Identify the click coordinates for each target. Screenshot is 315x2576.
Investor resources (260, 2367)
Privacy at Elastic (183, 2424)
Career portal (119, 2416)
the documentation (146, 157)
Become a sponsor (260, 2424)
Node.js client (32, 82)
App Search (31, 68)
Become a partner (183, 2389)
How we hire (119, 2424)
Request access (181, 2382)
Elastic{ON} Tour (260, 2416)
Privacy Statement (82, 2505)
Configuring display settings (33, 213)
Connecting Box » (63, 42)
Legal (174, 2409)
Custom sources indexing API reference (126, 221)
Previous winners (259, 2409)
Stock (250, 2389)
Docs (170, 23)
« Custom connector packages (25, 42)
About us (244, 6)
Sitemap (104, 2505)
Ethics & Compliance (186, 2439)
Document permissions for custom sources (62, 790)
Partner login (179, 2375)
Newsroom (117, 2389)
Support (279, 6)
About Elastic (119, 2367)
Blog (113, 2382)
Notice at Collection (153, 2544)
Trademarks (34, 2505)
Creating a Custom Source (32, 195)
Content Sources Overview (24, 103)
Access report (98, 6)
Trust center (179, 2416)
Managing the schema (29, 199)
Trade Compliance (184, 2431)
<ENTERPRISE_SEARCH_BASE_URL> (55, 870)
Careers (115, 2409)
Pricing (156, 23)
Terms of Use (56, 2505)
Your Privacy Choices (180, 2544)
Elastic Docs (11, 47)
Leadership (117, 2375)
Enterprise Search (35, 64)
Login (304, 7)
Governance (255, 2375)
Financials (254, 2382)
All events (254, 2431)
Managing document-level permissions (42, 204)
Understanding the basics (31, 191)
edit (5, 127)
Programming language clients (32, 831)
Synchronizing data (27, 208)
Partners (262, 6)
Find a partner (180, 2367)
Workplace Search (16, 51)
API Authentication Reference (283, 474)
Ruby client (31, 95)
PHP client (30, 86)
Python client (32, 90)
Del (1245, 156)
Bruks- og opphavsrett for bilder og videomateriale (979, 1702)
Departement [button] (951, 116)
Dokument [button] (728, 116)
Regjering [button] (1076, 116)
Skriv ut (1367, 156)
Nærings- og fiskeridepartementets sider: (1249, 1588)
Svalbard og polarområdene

EXERCISE GOAL – Taking the line that contains "Blog (113, 2382)" as the first and the last line of the material as the final one, transcribe that span exactly and include nothing else.

RESULT OF THE TASK –
Blog (113, 2382)
Notice at Collection (153, 2544)
Trademarks (34, 2505)
Creating a Custom Source (32, 195)
Content Sources Overview (24, 103)
Access report (98, 6)
Trust center (179, 2416)
Managing the schema (29, 199)
Trade Compliance (184, 2431)
<ENTERPRISE_SEARCH_BASE_URL> (55, 870)
Careers (115, 2409)
Pricing (156, 23)
Terms of Use (56, 2505)
Your Privacy Choices (180, 2544)
Elastic Docs (11, 47)
Leadership (117, 2375)
Enterprise Search (35, 64)
Login (304, 7)
Governance (255, 2375)
Financials (254, 2382)
All events (254, 2431)
Managing document-level permissions (42, 204)
Understanding the basics (31, 191)
edit (5, 127)
Programming language clients (32, 831)
Synchronizing data (27, 208)
Partners (262, 6)
Find a partner (180, 2367)
Workplace Search (16, 51)
API Authentication Reference (283, 474)
Ruby client (31, 95)
PHP client (30, 86)
Python client (32, 90)
Del (1245, 156)
Bruks- og opphavsrett for bilder og videomateriale (979, 1702)
Departement [button] (951, 116)
Dokument [button] (728, 116)
Regjering [button] (1076, 116)
Skriv ut (1367, 156)
Nærings- og fiskeridepartementets sider: (1249, 1588)
Svalbard og polarområdene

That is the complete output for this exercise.